STATED PROBLEM. From the material below, keep only the lines that contain the string "Click", and treat the match as case-sensitive.

EXERCISE MATERIALS.

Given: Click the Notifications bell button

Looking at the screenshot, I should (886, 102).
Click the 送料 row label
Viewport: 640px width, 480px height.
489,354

IN RESPONSE.
Given: Click the Notifications bell button
Click the 送料 row label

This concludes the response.